Short exercise> According to the episode summary, how long did it take to write "The Secret"?

Page extract>
The series depicts the everyday lives of office employees in the Scranton, Pennsylvania branch of the fictional Dunder Mifflin Paper Company. In this episode, Jim Halpert (John Krasinski) is forced into spending time with Michael Scott (Steve Carell) so that Michael will not reveal Jim's feelings for Pam Beesly (Jenna Fischer). Meanwhile, Oscar Martinez (Oscar Nunez) takes a sick day and Dwight Schrute (Rainn Wilson) investigates whether he is actually sick.

"The Secret" was written in roughly 26 hours and was the fastest episode written for the series at the time. The title for the episode is deliberately vague, referring to Jim's hidden feelings for Pam, Dwight and Angela's relationship, and Oscar's homosexuality. "The Secret" is also the first episode where many of the actors not credited in the opening sequence are credited directly afterwards instead of as guest appearances. The scenes at the Hooters restaurant were filmed relatively early in the day, and a majority of the scenes were improvised by Carell. "The Secret" received largely positive reviews from television critics and was watched by 8.7 million viewers, ranking as the forty-fourth most-watched television episode of the week.

(Target pointing data)
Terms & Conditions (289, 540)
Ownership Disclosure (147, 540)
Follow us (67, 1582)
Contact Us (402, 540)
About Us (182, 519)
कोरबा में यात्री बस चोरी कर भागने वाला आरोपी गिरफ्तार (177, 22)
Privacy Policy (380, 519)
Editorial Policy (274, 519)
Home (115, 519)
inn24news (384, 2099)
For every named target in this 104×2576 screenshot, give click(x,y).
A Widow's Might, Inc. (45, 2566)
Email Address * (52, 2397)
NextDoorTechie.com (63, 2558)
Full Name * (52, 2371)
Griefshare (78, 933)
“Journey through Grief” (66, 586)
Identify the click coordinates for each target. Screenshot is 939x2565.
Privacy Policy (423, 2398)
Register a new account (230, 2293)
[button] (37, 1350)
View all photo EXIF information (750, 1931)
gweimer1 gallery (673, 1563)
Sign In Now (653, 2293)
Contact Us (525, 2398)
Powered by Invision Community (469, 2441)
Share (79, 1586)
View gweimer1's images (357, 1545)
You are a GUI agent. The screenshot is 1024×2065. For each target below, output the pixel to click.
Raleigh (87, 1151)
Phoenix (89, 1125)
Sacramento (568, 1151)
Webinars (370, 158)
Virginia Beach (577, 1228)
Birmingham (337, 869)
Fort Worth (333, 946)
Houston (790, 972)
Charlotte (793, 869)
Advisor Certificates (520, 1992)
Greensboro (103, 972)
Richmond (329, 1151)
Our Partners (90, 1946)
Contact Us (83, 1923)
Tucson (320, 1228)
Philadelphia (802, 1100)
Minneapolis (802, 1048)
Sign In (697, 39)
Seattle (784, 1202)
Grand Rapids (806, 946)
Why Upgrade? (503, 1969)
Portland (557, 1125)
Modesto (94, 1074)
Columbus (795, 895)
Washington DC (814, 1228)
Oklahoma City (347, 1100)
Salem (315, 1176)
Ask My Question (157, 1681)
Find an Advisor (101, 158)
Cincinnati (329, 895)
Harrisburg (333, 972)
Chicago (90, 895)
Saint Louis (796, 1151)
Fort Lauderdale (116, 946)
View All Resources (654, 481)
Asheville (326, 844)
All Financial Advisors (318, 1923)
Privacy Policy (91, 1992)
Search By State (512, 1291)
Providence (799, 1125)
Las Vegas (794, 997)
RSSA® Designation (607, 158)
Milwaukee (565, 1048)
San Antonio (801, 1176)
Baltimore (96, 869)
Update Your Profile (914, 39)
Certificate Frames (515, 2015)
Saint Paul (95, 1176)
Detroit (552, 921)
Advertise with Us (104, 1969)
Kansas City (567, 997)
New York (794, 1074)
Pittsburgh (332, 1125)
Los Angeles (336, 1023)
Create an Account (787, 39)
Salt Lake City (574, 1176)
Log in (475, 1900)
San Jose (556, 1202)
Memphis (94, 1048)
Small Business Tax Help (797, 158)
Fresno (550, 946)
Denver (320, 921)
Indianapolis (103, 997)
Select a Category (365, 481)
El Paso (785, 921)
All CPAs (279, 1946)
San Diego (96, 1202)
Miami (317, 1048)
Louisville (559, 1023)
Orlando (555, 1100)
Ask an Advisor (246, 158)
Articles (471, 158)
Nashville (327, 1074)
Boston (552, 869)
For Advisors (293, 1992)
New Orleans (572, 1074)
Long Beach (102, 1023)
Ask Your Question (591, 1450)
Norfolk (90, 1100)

Full solution> It was written in roughly 26 hours.